→ What you have to do
Reproduce the items starting at the line that contains "At what (x,y)" and ending at the line that contains "Looking at the", swapping "Saskatchewan" for "Manitoba" and leaving everything else unchanged. Omit the pictures from the output.

→ Records for the exercise

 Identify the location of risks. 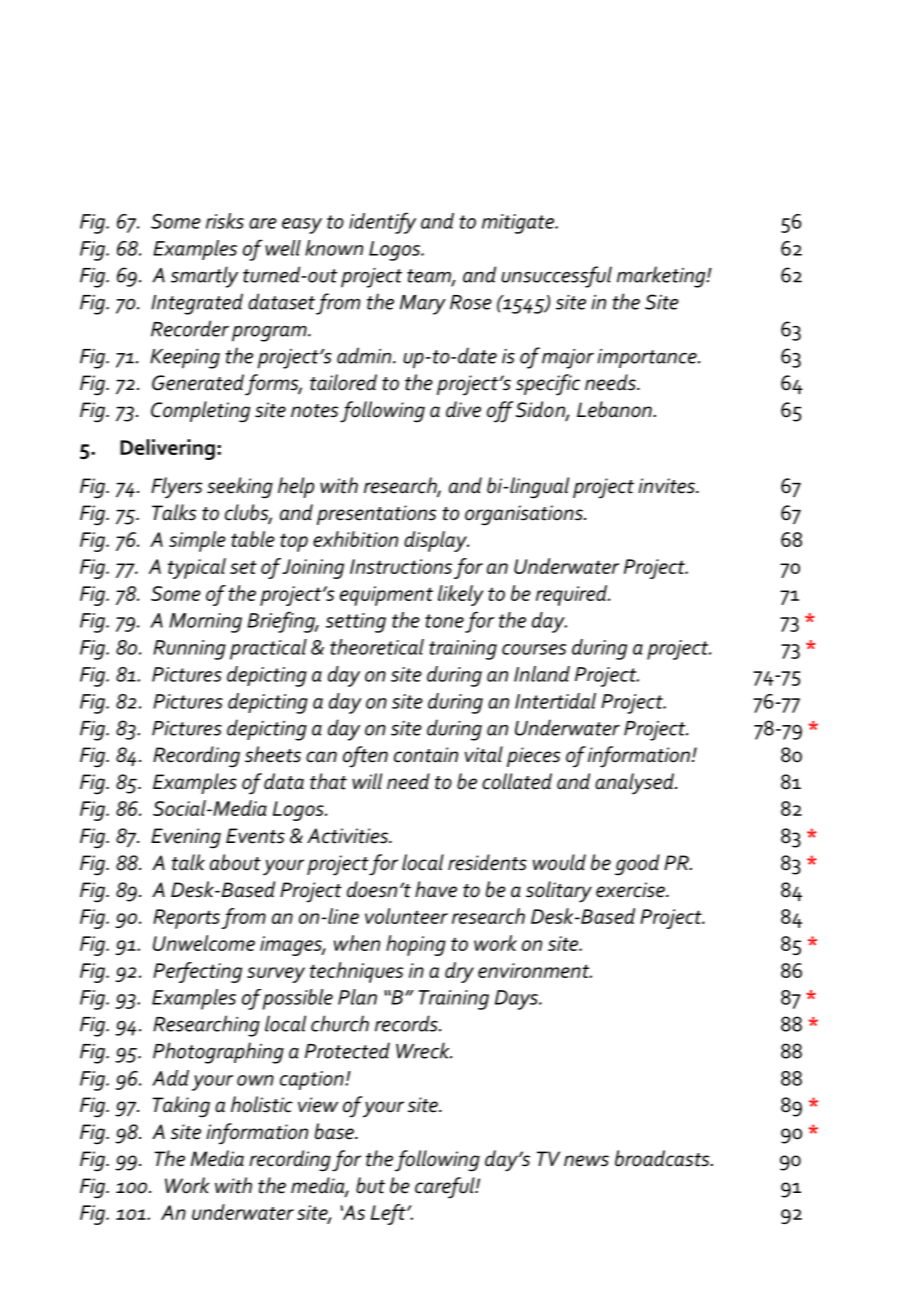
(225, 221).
==
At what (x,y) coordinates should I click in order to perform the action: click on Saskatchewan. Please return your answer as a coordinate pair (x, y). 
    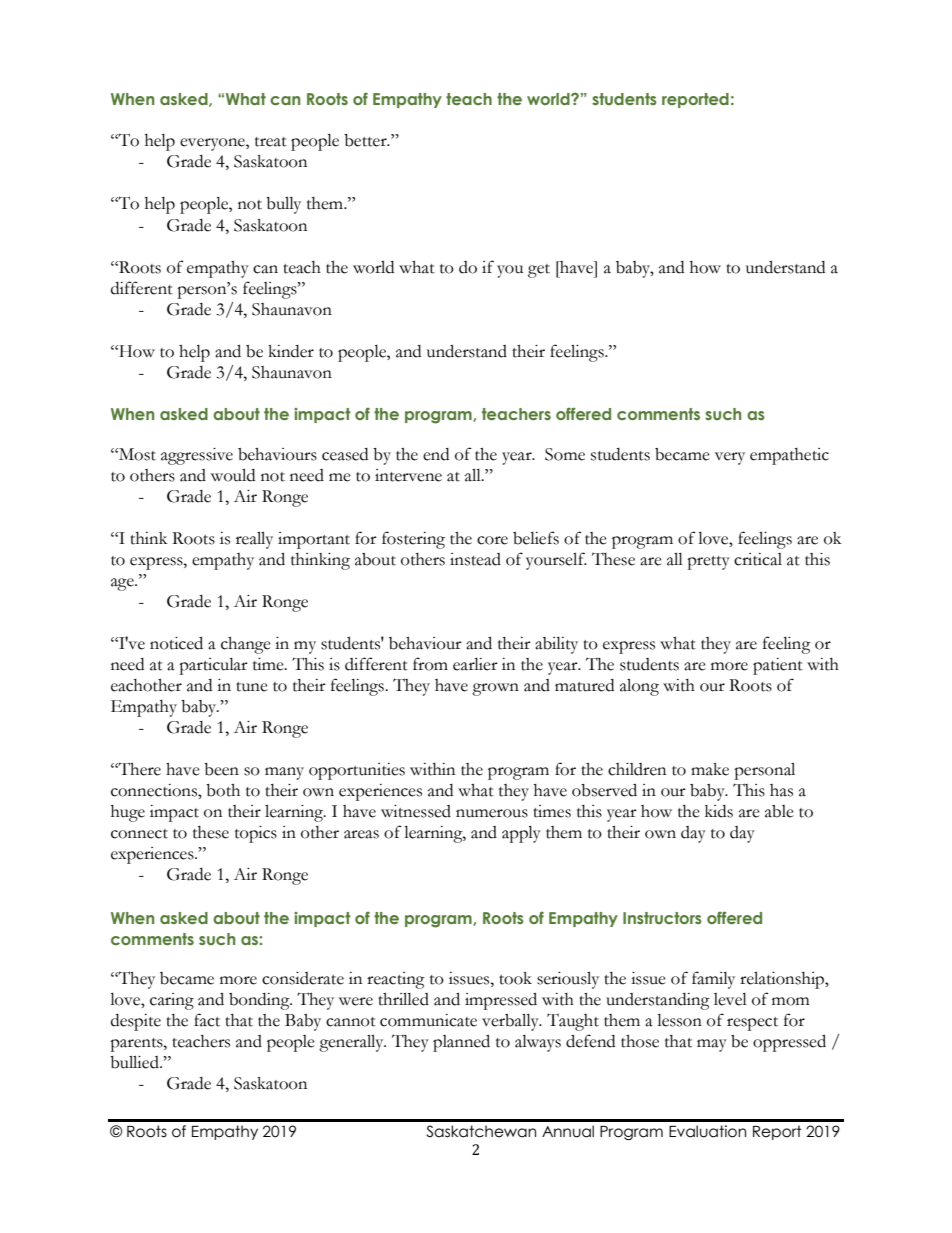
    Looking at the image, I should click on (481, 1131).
--
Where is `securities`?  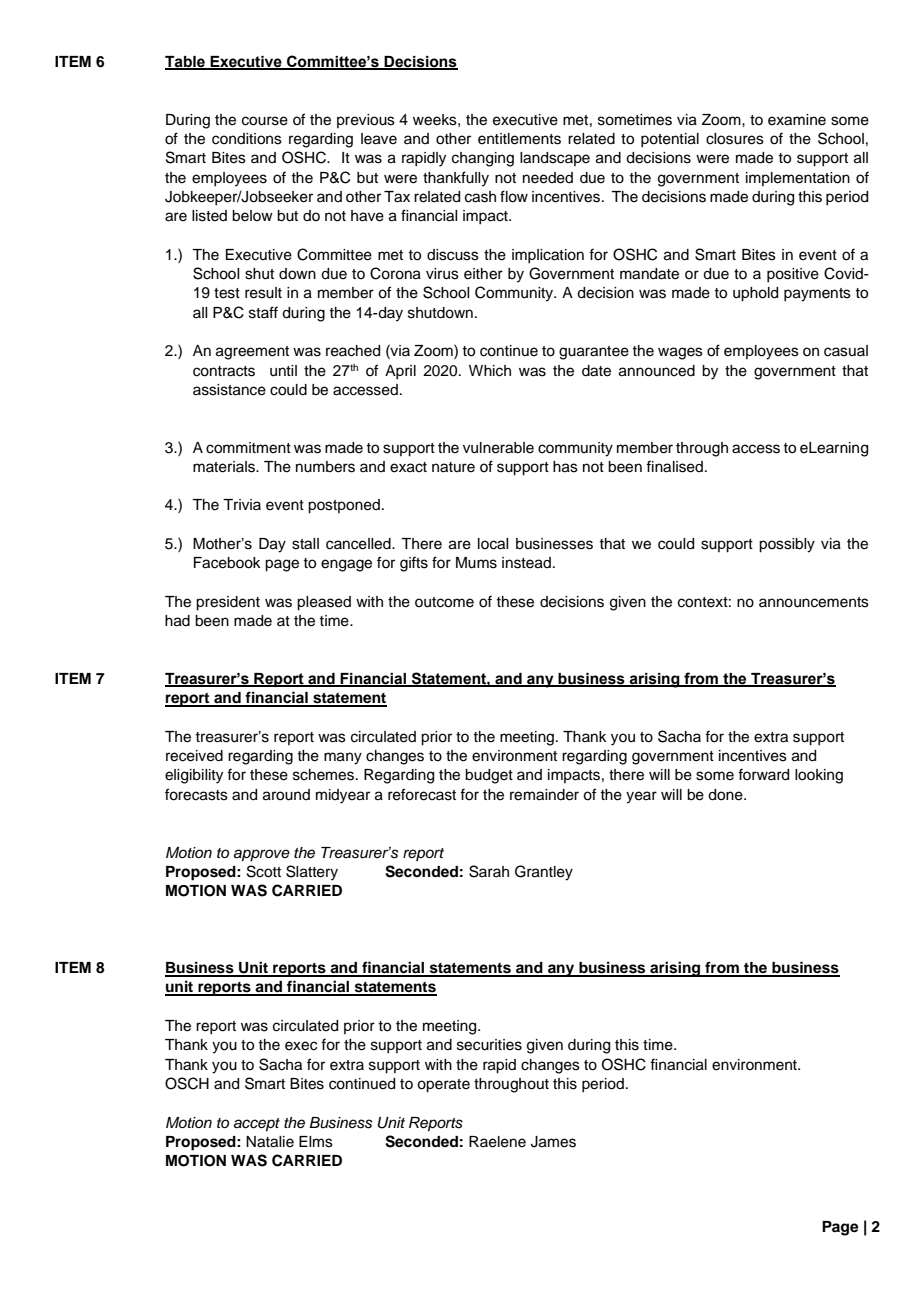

→ Result
At what (x,y) coordinates should I click in order to perform the action: click on Manitoba. Please return your answer as a coordinate pair (x, y). 
    Looking at the image, I should click on (481, 1131).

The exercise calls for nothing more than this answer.